I love how you can start with really rough tools (like wood and stone tools), and iteratively create more and more accurate tools, to the point of rivaling commercial tools.
I mean, that's how we got here. In the grand scheme the time from using rocks to make fire (flint) to putting electricity into thinking rocks (silicon) to throwing refined carbon into space was very short. Amateurs stacked on amateurs from only 1600 mothers ago!
It's only been 340-ish years since we started on the electricity tech tree in any rigorous sense. That's 16 or 17 moms ago, at most. If you had a durable, stable culture 200,000 years ago and dropped a series of carefully selected experiments in their laps, they'd have been able to create with electricity with as much brain power as we have today.

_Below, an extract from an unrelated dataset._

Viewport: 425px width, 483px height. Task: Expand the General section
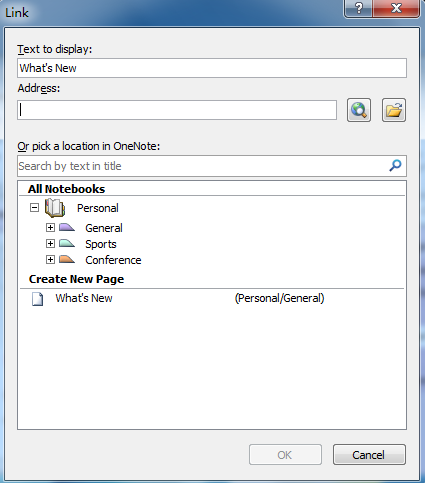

Still, we had thousands of years of cultural experiments to survive to eventually arrive at a confluence of social structures that allowed for us to explore science and rational natural philosophies.
From the Greek mathematics and Sumerian city states to Roman empire building and onward, we carry pieces of those things that perform best at giving us life less full of struggle and suffering.
A smartphone, seen from Kurzweil's view of human progress as a function of structured information, you get a sense of being present for something vast and terrifying and beautiful. Stacked amateurs all the way back to the brave little rodents thriving after the dinosaurs died.
Start with researching the "three plate method" to generate a flat surface. A flat reference plane is the first thing you need to make precision machines. (The second is an accurate way to divide a circle.)
But the three plate method is one of those foundational, from-first-principles realizations that changes everything. It basically means you can start with three rocks and manufacture your own reference plates that are accurate in flatness to any arbitrary tolerance you have the patience to achieve.
With a truly flat plate in hand, you can generate a reference square - again, to any tolerance you like.
If reading about that stuff (it's everywhere on the web if you know the right codewords "three plate method"), your next step is to find a copy (electronic, probably, it's long out of print) of Moore's "Foundations of Mechanical Accuracy". I keep a copy beside my bed so on nights when I can't sleep, I can caress the covers and ease my soul.
Aye. I have a pretty cheapo mill, 2k for the mill and 6k all in (most expensive sector is metrology)*
Can easily work to under 0.01mm which is absurdly small when you're faced with it.
Then you see the guys working under 0.0002/1 and... it's just incredible.
> gets as close as any human endeavor to actual perfection
Truly. The only thing that matches it in terms of the physical is Xnm chip production and atomic level physics research. But those are far less hands on, and require tens of millions in equipment (plus the parts areade by machinists anyway).
* can provide running costs breakdown if interested
Absolutely. But ohhhh... those instruments. I saw a friend with an electronic gauge put it on one end of a 1' bar of steel. He put the gauge on one end and zeroed it. Then he breathed on the other end. We watched the needle cliiiiiiiimmmmbbb.... then fall back to zero over 3 minutes or so.
Yes exactly. I was blown away (ahem) and instantly regretted my life choices, which until that point had not involved microns in any way shape or form.
The instrument readout looks like this: https://www.perfectionmachinery.com/assets/item/hires/40961_... except his had adjustable ranges. Every tick on that needle is one millionth of an inch - by comparison a red blood cell is about 40 millionths and the smallest bacteria is about 5 millionths long. This instrument has a read head connected with a cable, that has a finger on it that rests on the part under test. Under normal use you'd slide the part around under the finger to look for variations in thickness - obviously that requires and extremely flat surface to slide around on.
Yes. There's a joke in machine shops working to insane tolerances.
"just breathe on it till it measures in spec"
There's a great video by oxtoolco on youtube where he's seeing which is "thicker". A sharpie mark or some machinists blue. Measuring in the millionths of an inch.
Spoiler: a sharpie mark is about one ten-thousandth of an inch thick (depending on color, because size of the pigments!)
An interesting use of this bit of trivia: when machinists are trying to grind a block square, they may measure a slight deviation from 90 degrees - i.e. they see that each of the two opposite faces are parallel, but the angle they make is out of square. They have a parallelogram.
If you draw it, you can see that if they put it back on the grinder, and shim one edge of the face contacting the table, when they grind the opposite-to-the-table face they can bring it closer to square because they'll be grinding a wedge off the top face.
They use a quick swipe of a sharpie marker as a shim.